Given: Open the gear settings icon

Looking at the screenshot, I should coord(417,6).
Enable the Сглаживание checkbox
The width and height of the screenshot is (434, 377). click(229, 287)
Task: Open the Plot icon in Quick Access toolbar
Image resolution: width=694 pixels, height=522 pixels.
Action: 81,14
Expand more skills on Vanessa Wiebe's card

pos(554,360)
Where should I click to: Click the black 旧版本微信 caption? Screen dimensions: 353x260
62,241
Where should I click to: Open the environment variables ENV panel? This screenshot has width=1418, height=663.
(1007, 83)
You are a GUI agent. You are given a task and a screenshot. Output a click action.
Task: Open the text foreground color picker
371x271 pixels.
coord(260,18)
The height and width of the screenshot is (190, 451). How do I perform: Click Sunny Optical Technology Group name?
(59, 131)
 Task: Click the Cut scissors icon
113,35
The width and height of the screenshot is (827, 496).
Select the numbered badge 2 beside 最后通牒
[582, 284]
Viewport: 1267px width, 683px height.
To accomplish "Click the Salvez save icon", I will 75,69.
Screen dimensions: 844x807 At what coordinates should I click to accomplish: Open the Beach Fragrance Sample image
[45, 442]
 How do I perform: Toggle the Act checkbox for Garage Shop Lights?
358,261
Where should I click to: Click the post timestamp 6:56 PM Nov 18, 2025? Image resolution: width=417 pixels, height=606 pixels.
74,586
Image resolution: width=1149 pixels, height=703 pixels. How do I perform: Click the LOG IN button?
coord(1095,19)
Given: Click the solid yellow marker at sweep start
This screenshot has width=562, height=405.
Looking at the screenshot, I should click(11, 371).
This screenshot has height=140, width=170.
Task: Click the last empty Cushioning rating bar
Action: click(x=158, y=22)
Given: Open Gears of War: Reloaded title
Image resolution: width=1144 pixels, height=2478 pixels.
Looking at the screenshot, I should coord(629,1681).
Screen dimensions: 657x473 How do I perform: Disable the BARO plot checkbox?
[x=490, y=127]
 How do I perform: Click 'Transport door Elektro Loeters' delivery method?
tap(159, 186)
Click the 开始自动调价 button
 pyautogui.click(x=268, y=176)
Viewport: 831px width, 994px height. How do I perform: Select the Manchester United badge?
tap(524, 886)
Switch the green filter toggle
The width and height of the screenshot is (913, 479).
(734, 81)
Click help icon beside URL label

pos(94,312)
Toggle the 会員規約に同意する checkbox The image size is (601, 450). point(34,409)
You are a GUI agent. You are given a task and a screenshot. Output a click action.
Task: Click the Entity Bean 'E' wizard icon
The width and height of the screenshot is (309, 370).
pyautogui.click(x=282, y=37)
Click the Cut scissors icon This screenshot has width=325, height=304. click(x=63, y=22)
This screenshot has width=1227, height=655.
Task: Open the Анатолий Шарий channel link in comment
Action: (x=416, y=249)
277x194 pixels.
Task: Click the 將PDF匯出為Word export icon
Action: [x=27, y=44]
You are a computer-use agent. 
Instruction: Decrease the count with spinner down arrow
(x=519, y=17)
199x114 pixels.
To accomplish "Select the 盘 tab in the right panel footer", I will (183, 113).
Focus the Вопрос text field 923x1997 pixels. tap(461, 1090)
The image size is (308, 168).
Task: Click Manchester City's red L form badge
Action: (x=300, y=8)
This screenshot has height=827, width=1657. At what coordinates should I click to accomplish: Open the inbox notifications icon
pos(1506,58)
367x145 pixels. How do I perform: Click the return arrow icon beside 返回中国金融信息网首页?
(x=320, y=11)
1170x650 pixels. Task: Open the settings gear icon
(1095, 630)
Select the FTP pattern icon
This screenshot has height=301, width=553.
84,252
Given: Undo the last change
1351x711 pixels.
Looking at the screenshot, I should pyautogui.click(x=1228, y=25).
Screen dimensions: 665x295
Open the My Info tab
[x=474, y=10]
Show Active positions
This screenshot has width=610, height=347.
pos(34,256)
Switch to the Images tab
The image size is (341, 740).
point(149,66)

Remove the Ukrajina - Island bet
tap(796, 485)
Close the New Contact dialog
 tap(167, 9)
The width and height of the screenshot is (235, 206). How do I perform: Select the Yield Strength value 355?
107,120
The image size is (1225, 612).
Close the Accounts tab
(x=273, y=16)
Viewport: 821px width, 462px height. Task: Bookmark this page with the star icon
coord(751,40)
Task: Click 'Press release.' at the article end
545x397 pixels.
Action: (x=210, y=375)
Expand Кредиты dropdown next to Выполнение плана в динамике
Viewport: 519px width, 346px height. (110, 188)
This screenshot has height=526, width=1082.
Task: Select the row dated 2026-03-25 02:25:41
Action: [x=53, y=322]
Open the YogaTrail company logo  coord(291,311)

__TASK STATEMENT__.
Using the listing above, show each line holding the string "will".

__ANSWER TO THIS EXERCISE__.
To accomplish "Click the Salvez save icon", I will 75,69.
To accomplish "Select the 盘 tab in the right panel footer", I will (183, 113).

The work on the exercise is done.